French America

The French Roots of Isle Royale National Park

In a testament to North America’s French heritage, many regions, towns, mountains, and rivers in the United States have French names. Every month, French-American author Anthony Lacoudre untangles their fascinating history. This issue takes us to a natural reserve in the heart of the Great Lakes.
© Mathieu Persan

Isle Royale National Park is proudly one of the least frequented parks in the United States, with just 26,400 visitors in 2019! Located in the middle of Lake Superior, halfway between Michigan, Minnesota, and Ontario in Canada, Isle Royale and the 400 neighboring islands have been a UNESCO-protected biosphere reserve since 1980. And despite the relatively few visitors, the site is wildly popular with shipwreck divers, hikers, campers, and naturalists in search of local wolves, moose, and arctic butterflies.

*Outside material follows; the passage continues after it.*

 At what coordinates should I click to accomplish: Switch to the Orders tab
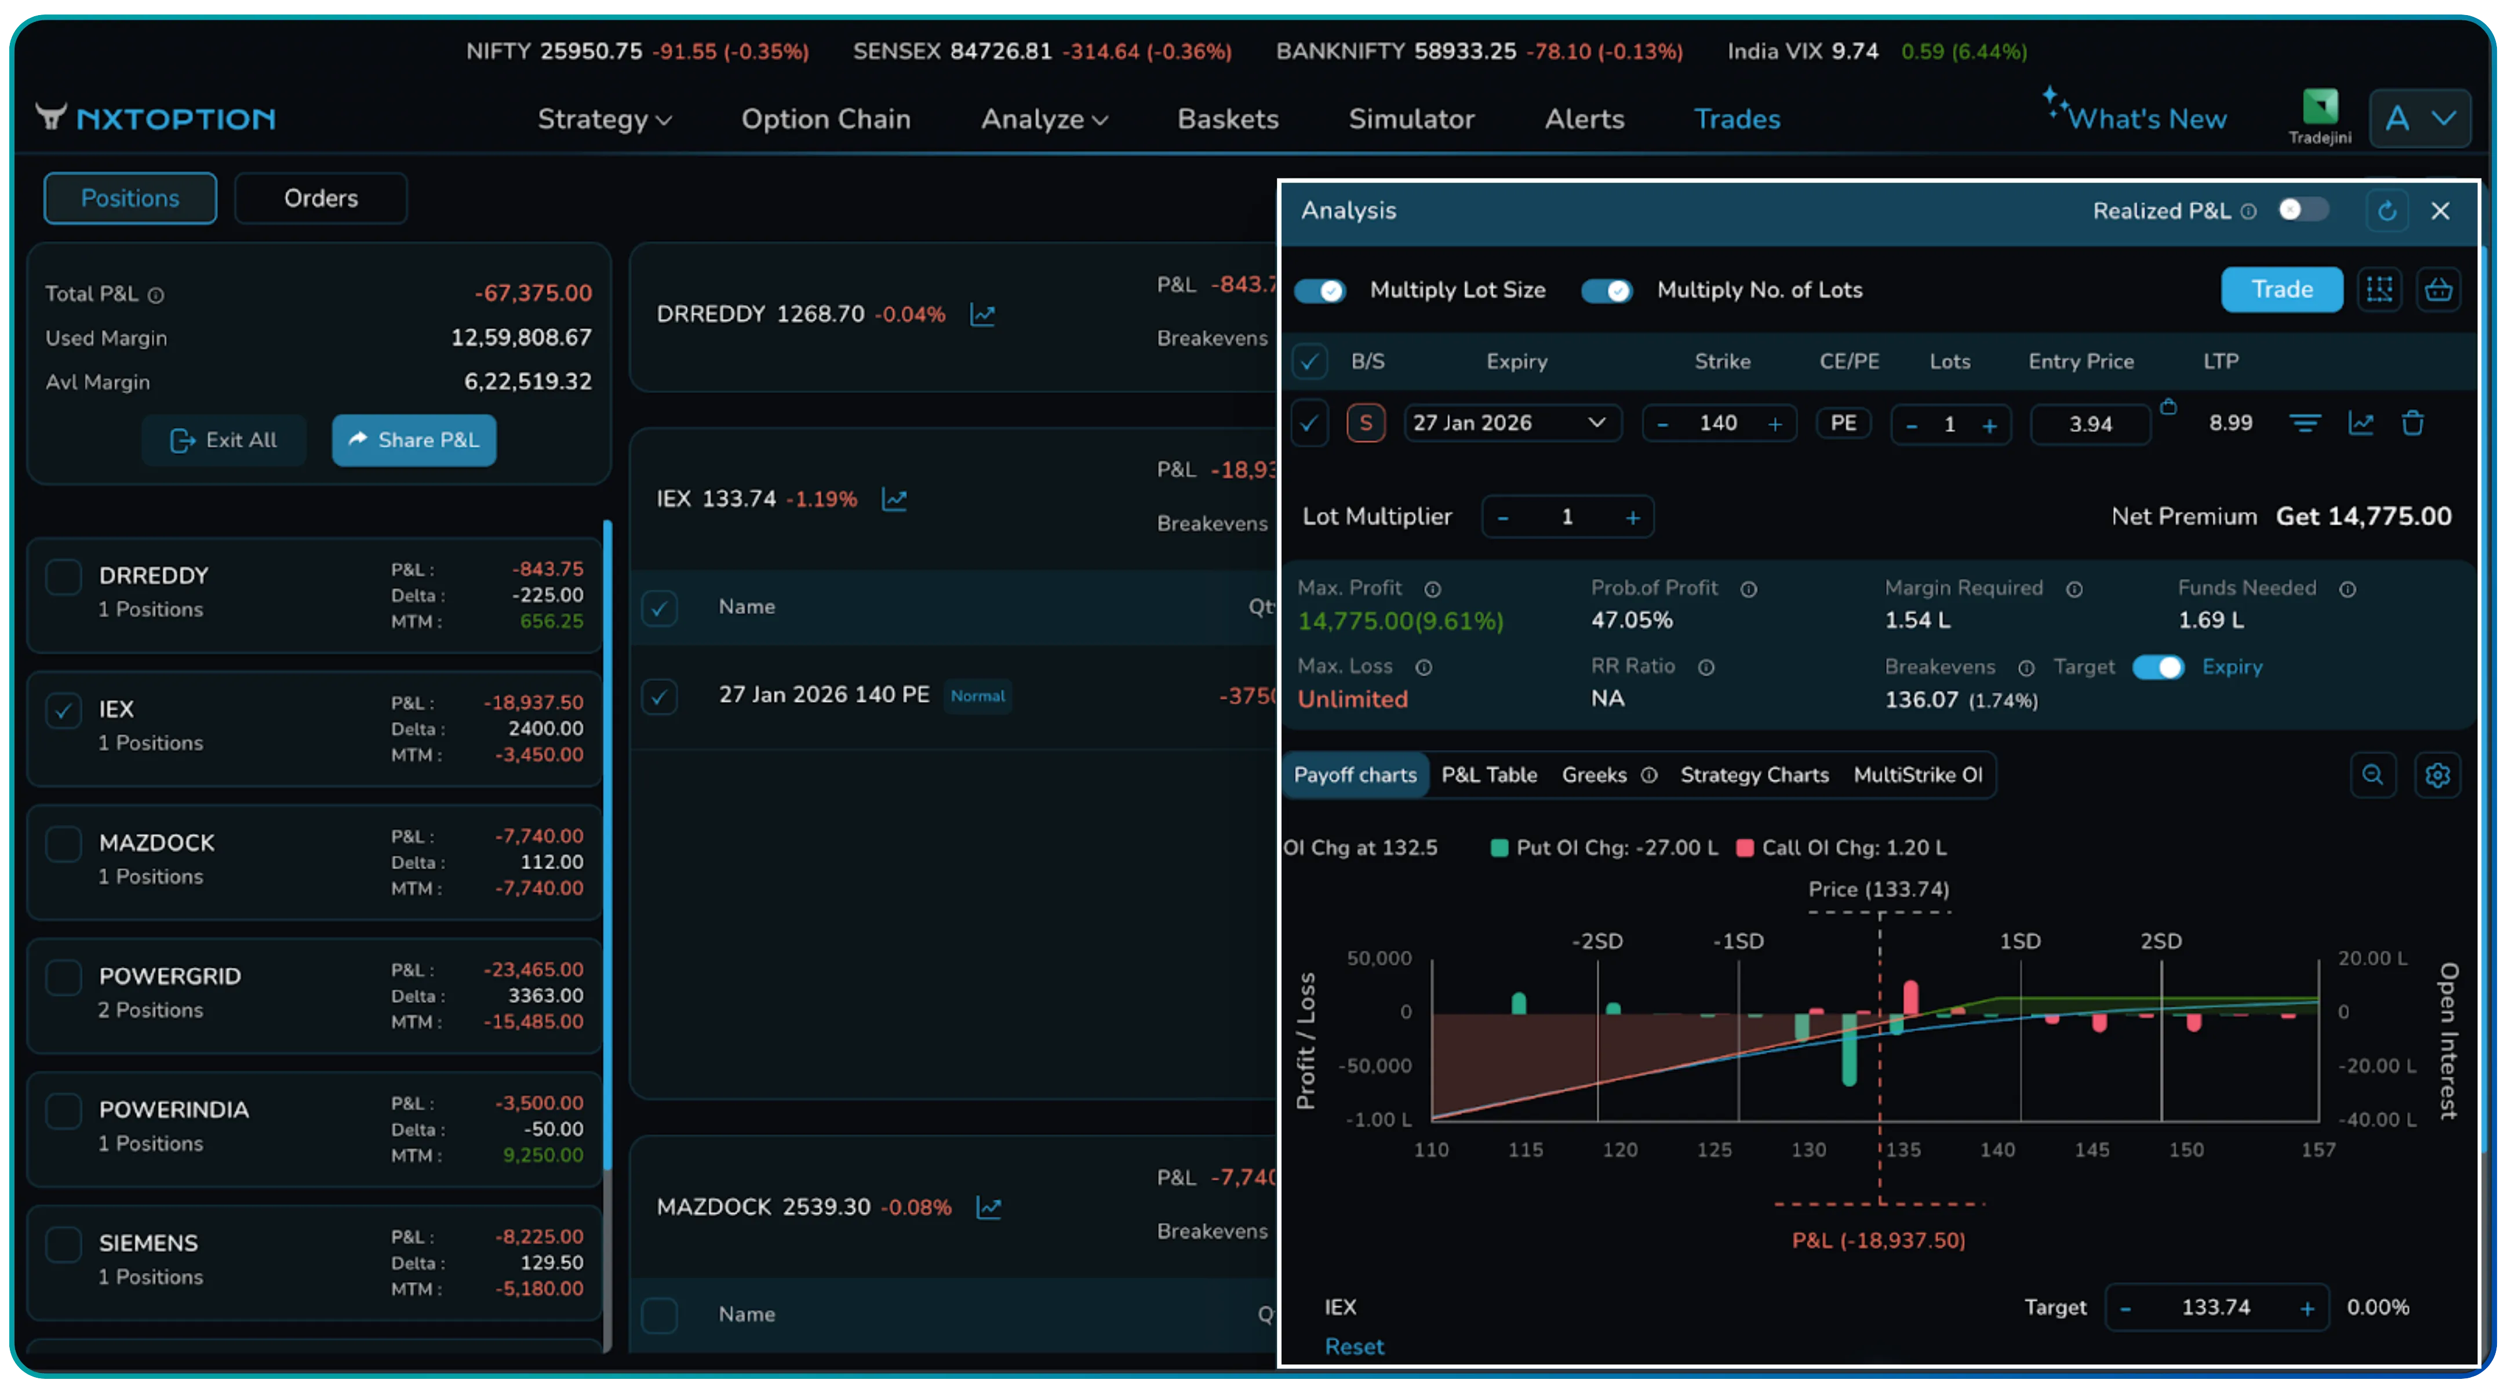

The park can be accessed by ferry or seaplane, while cars and pets are forbidden in an effort to preserve the ecosystem. Isle Royale “is large, and is fully twenty-five leagues long,” wrote French missionary Claude Dablon in a report on the year 1669-1670 sent to his superiors in Paris. “It is distant seven leagues from the mainland, and more than sixty from the end of the lake.” This priest from Dieppe who moved to New France in 1655 was also an explorer, an ethnographer, an astronomer, a botanist, and a leader of Jesuit missions in the West, where he mapped out the island known to the Ojibwe people as Minong – “a good, high place.” He later campaigned to rename it in tribute to the French king Louis XIV.

In 1622, French trapper Etienne Brûlé became the first European to record the existence of Lake Superior and set foot on the island, whose copper deposits made it a key site for native tribes. This discovery led to the intensive exploitation of the island, which was almost completely deforested by the late 19th century. Isle Royale and the surrounding region – spanning 894 square miles, of which just 209 are above water – received its national park status on April 3, 1940. Today, it is the only one of its kind in Michigan.